- PROBLEM TO WORK ON -
Please retype the reader comments below on the Julian Assange article word for word, from the header line through the final comment.

- PAGE TEXT -
★ ★ ★ ★ ★ ★ ★
16 comments for “Craig Murray: New Legal Hurdles for Julian Assange

  1. Alistair
    March 17, 2022 at 11:57

    I find it interesting that, at a time when the West is condemning Russia for its invasion of Ukraine and the President of the United States has condemned the Russian President for committing war crimes, that that same country (the US), aided and abetted by the UK, should be seeking to extradite and then incarcerate for a significant number of years whose only ‘crime’ was bringing incidences of war crimes to the public’s attention. Kafkaesque.

  2. mark parker
    March 16, 2022 at 08:38

    The principal is wrong. It’s like a machine that cannot function because it’s been sabotaged. It should be powerful, but the oil has been drained.

    Australia’s most wanted was recently arrested for Conspiracy to murder. Pompeo and Trump were not.

    Civilizations fail when laws only apply to one class of people and not to all classes.

    No criminals should ever be above just law.
★ ★ ★ ★ ★ ★ ★
- RECORDS PROVIDED -

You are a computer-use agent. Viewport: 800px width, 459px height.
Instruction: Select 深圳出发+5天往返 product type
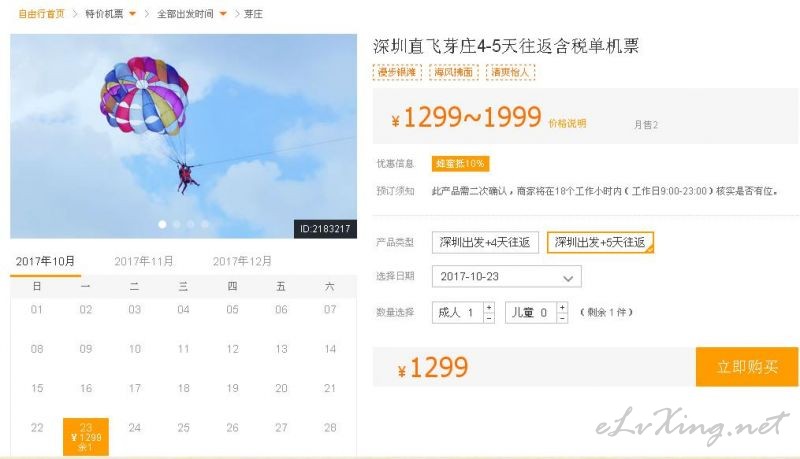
★ ★ ★ ★ ★ ★ ★
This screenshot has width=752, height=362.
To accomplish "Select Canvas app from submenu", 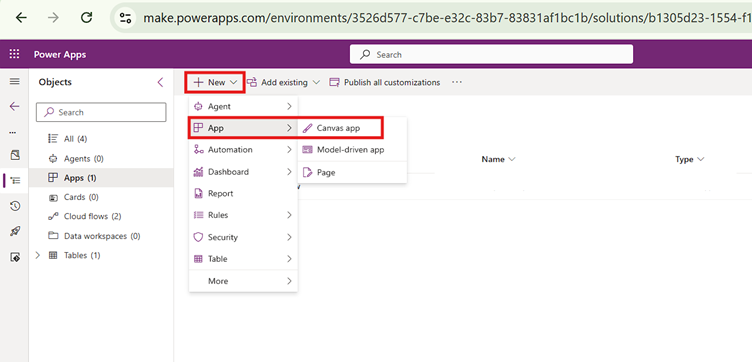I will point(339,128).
★ ★ ★ ★ ★ ★ ★
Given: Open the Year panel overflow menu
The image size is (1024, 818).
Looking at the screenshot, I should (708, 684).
★ ★ ★ ★ ★ ★ ★
- RESULT BELOW -
16 comments for “Craig Murray: New Legal Hurdles for Julian Assange

  1. Alistair
    March 17, 2022 at 11:57

    I find it interesting that, at a time when the West is condemning Russia for its invasion of Ukraine and the President of the United States has condemned the Russian President for committing war crimes, that that same country (the US), aided and abetted by the UK, should be seeking to extradite and then incarcerate for a significant number of years whose only ‘crime’ was bringing incidences of war crimes to the public’s attention. Kafkaesque.

  2. mark parker
    March 16, 2022 at 08:38

    The principal is wrong. It’s like a machine that cannot function because it’s been sabotaged. It should be powerful, but the oil has been drained.

    Australia’s most wanted was recently arrested for Conspiracy to murder. Pompeo and Trump were not.

    Civilizations fail when laws only apply to one class of people and not to all classes.

    No criminals should ever be above just law.